While these figures seem remarkable, it’s essential to delve deeper into the companies involved and the implications of these statistics.
Section 1.1: The Importance of Cash Compensation
When it comes to compensation, cash is paramount. For instance, data from firms like Two Sigma, known for their all-cash pay structure, likely reflects accurate compensation levels.
A staggering new graduate salary of $274,000 is certainly noteworthy. For further insights into Two Sigma, I've documented my interview journey and a subsequent $550,000 offer in a separate article.
Interestingly, Two Sigma stands out as the sole hedge fund or trading firm on this list, prompting inquiries about the limited data from other high-paying firms in this sector. For instance, Jane Street's offers for new graduate software engineers would likely position it near the top of this leaderboard, along with firms like Hudson River Trading, Citadel, and Jump Trading.
Here’s another compelling example: a Netflix engineer with six years of experience received an $800,000 offer from a trading company.
Thanks to Netflix, which also ranks as a top cash-only compensation firm outside of trading and hedge fund categories, for contributing to this trend.
Section 1.2: The Impact of Stock Prices on Compensation
Public company stock valuations have plummeted recently, with Roblox experiencing a 73% drop this year.
LinkedIn (a Microsoft subsidiary) faced a 30% decrease, while Facebook witnessed a staggering 65% drop.
To illustrate the effects of these declining prices, consider the January 2022 offer of $625,000 for a Facebook Staff Engineer.
This individual received $325,000 in stock. At that time, Facebook’s stock was around $300, translating to approximately 1,170 stock units. If they held onto these shares, their current stock value would be roughly $140,000, resulting in an annual compensation adjustment to $440,000.
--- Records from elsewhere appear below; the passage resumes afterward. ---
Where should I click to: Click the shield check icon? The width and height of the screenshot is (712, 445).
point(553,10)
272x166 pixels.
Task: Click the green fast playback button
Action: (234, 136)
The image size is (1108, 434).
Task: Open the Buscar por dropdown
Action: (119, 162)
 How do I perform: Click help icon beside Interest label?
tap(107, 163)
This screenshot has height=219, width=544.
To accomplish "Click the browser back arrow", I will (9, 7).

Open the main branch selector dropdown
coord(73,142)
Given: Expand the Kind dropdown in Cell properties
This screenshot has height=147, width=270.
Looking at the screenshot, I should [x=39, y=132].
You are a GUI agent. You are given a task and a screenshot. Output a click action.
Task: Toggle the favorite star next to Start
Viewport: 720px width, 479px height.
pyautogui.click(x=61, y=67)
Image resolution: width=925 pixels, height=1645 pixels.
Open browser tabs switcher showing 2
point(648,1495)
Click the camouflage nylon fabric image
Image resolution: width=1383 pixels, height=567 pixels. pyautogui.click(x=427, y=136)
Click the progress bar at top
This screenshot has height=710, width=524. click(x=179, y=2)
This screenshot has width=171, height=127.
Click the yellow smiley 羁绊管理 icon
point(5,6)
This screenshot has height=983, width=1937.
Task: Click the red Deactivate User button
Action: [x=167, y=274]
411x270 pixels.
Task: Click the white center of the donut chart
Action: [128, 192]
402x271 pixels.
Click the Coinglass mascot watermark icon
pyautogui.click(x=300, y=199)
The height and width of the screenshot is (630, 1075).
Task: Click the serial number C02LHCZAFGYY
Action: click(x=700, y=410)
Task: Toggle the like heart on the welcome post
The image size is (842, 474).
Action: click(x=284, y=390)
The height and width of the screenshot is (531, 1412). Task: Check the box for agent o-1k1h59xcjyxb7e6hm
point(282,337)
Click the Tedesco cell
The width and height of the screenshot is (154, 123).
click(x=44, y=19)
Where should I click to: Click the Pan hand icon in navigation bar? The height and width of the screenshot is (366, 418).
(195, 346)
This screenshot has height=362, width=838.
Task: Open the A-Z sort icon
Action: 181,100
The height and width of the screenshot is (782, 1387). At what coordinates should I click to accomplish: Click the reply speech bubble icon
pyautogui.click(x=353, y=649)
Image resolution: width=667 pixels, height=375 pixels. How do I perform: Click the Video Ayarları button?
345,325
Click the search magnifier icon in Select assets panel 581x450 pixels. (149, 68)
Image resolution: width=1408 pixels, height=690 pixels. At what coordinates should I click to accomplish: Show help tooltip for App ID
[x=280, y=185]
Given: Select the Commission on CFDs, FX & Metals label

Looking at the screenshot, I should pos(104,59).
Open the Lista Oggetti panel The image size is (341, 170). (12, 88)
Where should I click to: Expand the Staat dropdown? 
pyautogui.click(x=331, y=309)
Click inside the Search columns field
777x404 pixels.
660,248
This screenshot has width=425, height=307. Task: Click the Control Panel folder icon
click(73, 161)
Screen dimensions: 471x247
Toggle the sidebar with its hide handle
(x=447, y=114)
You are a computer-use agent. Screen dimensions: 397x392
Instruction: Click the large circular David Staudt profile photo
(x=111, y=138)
Chapter 2: Challenges in Valuing Private Company Compensation
Evaluating compensation in private companies poses its own challenges, often leading to inflated perceptions. Two main factors contribute to this:
- Liquidity Issues: Companies like Stripe, Cruise, Databricks, and Waymo are private, making their stock difficult to trade. While early employees might sell stock options on secondary markets, restricted stock units (RSUs) typically lack easy liquidity. Cruise is an exception, offering a stock buyback program.
- Falling Equity Valuations: In 2022, outside investors marked down Stripe's valuation by 64%. Databricks also faced a 7% valuation decrease. When private firms issue RSUs, the price is based on a 409A valuation determined by independent auditors, which may not reflect the true market price and is updated quarterly.
It's important to note that the numbers presented are median values. The report includes a disclaimer emphasizing that while these figures represent the highest salaries for each level, exceptional interview performance, niche expertise, and strong negotiation skills can lead to offers surpassing these benchmarks.
Quantitative trading firms and hedge funds are particularly inclined to offer premium salaries to attract top engineering talent.